Crane Data recently sent a notice to attendees, speakers and sponsors of its July Money Fund Symposium conference seeking speaking proposals for next year's 2011 Money Fund Symposium and for our new Money Fund University. The notice said, "We've set the date for our next Money Fund Symposium, which will be held in Philadelphia June 22-24, 2011. We're also launching a spin-off 'basic training' event, Crane's Money Fund University, January 13-14, 2011, in Jersey City, NJ. We're currently preparing the agendas for these programs, and we're looking for speakers for both events. Please let us know if you'd like to be considered, or if you have a topic suggestion. (Send your request to speak, along with a brief topic description and bio, to: pete@cranedata.us. We'll be posting the preliminary agendas, hotel information and signup info on the websites www.moneyfundsymposium.com and www.moneyfunduniversity.com in coming weeks, so watch for more details soon.

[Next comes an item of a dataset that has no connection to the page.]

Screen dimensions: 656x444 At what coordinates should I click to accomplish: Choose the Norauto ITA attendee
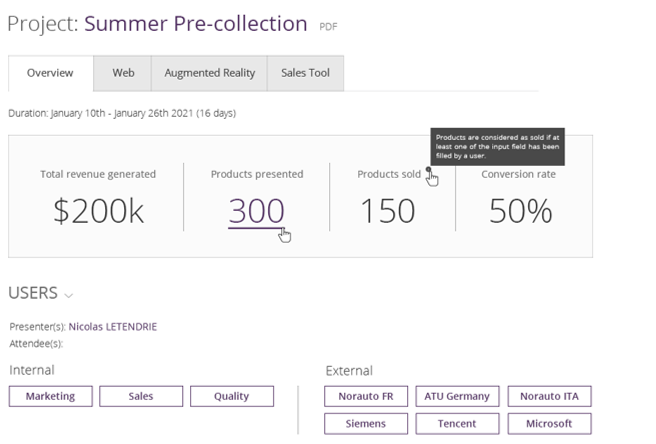point(548,397)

The Federal Reserve's FOMC Statement from its meeting yesterday says, "Information received since the Federal Open Market Committee met in August indicates that the pace of recovery in output and employment has slowed in recent months. Household spending is increasing gradually, but remains constrained by high unemployment, modest income growth, lower housing wealth, and tight credit.... Measures of underlying inflation are currently at levels somewhat below those the Committee judges most consistent, over the longer run, with its mandate to promote maximum employment and price stability.... [I]nflation is likely to remain subdued for some time before rising to levels the Committee considers consistent with its mandate. The Committee will maintain the target range for the federal funds rate at 0 to 1/4 percent and continues to anticipate that economic conditions, including low rates of resource utilization, subdued inflation trends, and stable inflation expectations, are likely to warrant exceptionally low levels for the federal funds rate for an extended period. The Committee also will maintain its existing policy of reinvesting principal payments from its securities holdings. The Committee will continue to monitor the economic outlook and financial developments and is prepared to provide additional accommodation if needed to support the economic recovery and to return inflation, over time, to levels consistent with its mandate." It adds, "Voting against the policy was Thomas M. Hoenig, who judged that the economy continues to recover at a moderate pace. Accordingly, he believed that continuing to express the expectation of exceptionally low levels of the federal funds rate for an extended period was no longer warranted and will lead to future imbalances that undermine stable long-run growth."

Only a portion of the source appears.